A model of the Yeoman Gaoler, the Second-in-Command of the Yeoman Warders of Her Majesty's Royal Palace and Fortress, the Tower of London. He is in full ceremonial state dress uniform. These men and women warders are all former Warrant Officers in Her Majesty's Armed Forces, each having served at least 22 years, and holding the Long Service & Good Conduct Medal. They are often known by their nickname of "Beefeaters", due to their historically being paid partly in cuts of beef.
The figure is wearing his medals across his left breast, has the Royal Crown in the centre of his jerkin and wears, on his right arm, four chevrons ("stripes") and a crown to denote his rank. He holds the ceremonial axe of his position, which he will wield at the Ceremony of the Keys: Held every night, continuously, for over 700 years.
On his shoulder is a raven: An important part of the mythology that surrounds the Tower. For it is said that, should there not remain six ravens at the Tower, the fortress - and the kingdom itself - shall fall. Because of this, there is a Yeoman with specific duties in attending to, and keeping, these magnificent birds: The Ravenmaster.
Why did I build it?
This month we heard the tremendous news that our good friend, Bob (all the following info is in the public domain on the internet, but I have removed his surname on advice from LEGO Ideas), had been promoted into this position. Bob was my boss and mentor for many years during his first career (34 years in the Royal Navy, in which he rose to Warrant Officer First Class and Executive Warrant Officer of HMS ARK ROYAL; the last appointment he shared with me, as I was her Chief Boatswain's Mate). He then served for 6 years as a Yeoman Warder, taking the same oath of allegiance to the Sovereign that men and women have done since 1337, before being promoted to Yeoman Serjeant. Now he begins his new duties and I wanted to honour him by building this replica.
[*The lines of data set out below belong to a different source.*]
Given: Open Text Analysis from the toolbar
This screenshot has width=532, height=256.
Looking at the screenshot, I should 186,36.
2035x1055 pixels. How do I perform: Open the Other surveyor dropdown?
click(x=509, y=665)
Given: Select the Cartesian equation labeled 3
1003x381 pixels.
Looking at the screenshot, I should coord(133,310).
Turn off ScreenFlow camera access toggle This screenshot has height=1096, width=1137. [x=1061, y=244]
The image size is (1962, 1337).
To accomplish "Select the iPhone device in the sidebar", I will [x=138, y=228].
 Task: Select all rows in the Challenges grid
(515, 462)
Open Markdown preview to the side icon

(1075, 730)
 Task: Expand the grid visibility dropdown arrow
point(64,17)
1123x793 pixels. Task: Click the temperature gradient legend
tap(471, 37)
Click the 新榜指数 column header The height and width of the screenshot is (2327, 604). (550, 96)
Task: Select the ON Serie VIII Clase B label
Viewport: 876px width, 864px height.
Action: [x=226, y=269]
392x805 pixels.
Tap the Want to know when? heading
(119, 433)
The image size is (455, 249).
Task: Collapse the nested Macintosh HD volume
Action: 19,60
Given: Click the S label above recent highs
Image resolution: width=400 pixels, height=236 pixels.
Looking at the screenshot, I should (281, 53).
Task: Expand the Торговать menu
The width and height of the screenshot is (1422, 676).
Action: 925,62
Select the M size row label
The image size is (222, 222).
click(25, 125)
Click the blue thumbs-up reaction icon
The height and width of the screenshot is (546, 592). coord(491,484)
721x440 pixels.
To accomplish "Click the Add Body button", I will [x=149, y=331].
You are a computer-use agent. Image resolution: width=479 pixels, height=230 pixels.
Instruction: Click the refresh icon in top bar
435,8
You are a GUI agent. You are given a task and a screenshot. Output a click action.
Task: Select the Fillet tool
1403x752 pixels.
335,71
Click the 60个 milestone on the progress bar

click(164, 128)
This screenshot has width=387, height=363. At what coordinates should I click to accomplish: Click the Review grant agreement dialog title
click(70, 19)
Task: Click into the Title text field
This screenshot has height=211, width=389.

The Tower of London, and all her many myths and legends, has fascinated me since childhood. I read about it in school and my mother took me to visit the place many years ago. Since then I have returned on numerous occasions, including in Her Majesty's Ships, berthed at the naval moorings beside Greenwich or alongside the museum ship, HMS BELFAST. As part of these visits, I have marched into the Tower as part of the Ceremony of the Constable's Dues, paying for the protection she affords to visiting navy vessels by presenting a small gift. My love of such traditions and myths is represented in this build by the model wearing best uniform and being accompanied by one of Her Majesty's Ravens.
Will it make a good LEGO set?
I think so. Plenty of people love the history and tradition wrapped-up in such things, so I have no doubt there would be interested persons out there.